* Page extract *
####################

We hear of the good things about Kudzu but for heaven's sake, folks, we have no intentions of bringing in a plant that would endanger our area. It likely would die out here anyway in our winters! I like just knowing if it would survive in an area where winter is our main season! We have 4 months of growing season and the rest of the year is pretty brown!


----------



## caballoviejo (Sep 6, 2004)

jj


----------



## KSALguy (Feb 14, 2006)

i am a recent transplant to the south, and haveing seen a full year in the life of kudzu i am glad that the cold barior has stopped its advance northward, i would hate to see my native lands of the Kansas Prairie over taken by the stuff, (although we have our own invasive plant problems) 
the only thing that really could control it in places is a hungry goat herd, but just on the other side of the fence the ever pressent creature persists, 
i am always amazed at how "man" gets a bright idea and decides to introduce something and then it gets out of hand and all they can say is "OOPS"

####################

* Recorded information *
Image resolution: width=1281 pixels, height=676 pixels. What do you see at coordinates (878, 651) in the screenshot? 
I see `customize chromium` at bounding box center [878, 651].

####################

Reproduce the entire kudzu forum thread from above, word for word.

* Answer for this exercise *
We hear of the good things about Kudzu but for heaven's sake, folks, we have no intentions of bringing in a plant that would endanger our area. It likely would die out here anyway in our winters! I like just knowing if it would survive in an area where winter is our main season! We have 4 months of growing season and the rest of the year is pretty brown!


----------



## caballoviejo (Sep 6, 2004)

jj


----------



## KSALguy (Feb 14, 2006)

i am a recent transplant to the south, and haveing seen a full year in the life of kudzu i am glad that the cold barior has stopped its advance northward, i would hate to see my native lands of the Kansas Prairie over taken by the stuff, (although we have our own invasive plant problems) 
the only thing that really could control it in places is a hungry goat herd, but just on the other side of the fence the ever pressent creature persists, 
i am always amazed at how "man" gets a bright idea and decides to introduce something and then it gets out of hand and all they can say is "OOPS"